Work instructions: Below are entries; count the lines containing the string "panel". The answer is that number alone.

Data to process:
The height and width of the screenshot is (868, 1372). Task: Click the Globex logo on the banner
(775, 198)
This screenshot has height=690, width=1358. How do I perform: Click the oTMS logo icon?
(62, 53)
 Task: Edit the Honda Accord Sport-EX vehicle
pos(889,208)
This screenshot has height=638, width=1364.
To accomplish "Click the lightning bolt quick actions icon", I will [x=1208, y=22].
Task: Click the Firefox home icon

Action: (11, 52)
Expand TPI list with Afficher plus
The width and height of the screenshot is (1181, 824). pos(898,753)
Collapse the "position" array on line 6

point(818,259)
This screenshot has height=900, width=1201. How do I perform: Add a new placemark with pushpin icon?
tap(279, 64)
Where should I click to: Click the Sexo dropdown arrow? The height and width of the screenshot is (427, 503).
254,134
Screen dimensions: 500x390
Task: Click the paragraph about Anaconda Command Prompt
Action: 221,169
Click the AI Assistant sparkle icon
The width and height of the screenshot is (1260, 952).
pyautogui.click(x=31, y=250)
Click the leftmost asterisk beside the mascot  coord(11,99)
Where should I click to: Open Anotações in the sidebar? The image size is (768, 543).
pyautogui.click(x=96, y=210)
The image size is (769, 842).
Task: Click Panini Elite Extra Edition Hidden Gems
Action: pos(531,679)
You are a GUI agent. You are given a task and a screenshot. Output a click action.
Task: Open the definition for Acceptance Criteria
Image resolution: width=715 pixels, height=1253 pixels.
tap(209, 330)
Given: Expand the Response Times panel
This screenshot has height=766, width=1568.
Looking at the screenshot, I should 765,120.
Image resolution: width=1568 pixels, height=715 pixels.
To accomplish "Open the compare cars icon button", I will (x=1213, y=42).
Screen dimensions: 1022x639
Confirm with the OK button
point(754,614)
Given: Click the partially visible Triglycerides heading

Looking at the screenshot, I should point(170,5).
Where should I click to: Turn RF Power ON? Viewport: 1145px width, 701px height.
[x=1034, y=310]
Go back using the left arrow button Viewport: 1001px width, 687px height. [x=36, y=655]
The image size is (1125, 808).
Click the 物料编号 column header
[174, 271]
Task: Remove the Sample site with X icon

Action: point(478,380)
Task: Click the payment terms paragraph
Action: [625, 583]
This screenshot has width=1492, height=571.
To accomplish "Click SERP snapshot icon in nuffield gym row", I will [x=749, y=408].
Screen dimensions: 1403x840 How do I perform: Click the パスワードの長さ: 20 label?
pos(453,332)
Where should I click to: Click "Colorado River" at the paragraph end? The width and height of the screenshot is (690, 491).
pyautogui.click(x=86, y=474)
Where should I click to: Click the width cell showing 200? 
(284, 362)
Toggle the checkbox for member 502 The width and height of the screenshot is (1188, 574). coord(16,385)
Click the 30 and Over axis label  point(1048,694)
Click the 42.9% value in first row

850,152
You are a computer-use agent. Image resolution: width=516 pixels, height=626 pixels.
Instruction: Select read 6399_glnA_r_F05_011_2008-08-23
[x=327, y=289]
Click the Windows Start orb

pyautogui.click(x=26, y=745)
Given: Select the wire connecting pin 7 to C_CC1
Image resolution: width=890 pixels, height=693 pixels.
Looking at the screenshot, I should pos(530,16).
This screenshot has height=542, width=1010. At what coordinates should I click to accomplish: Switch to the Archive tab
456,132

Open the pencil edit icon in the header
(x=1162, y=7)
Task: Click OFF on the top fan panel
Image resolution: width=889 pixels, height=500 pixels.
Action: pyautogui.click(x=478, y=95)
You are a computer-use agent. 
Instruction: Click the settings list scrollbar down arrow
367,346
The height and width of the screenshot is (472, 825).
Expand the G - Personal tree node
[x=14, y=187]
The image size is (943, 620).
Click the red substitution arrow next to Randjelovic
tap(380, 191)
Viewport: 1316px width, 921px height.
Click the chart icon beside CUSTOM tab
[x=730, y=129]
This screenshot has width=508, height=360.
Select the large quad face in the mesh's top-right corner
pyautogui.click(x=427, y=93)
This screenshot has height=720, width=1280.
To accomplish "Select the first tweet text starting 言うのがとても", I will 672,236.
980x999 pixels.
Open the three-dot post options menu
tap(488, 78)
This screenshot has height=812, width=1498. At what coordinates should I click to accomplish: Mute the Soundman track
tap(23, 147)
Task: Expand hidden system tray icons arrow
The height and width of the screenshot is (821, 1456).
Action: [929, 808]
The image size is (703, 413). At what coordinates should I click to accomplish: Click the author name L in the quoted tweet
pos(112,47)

Task output: 2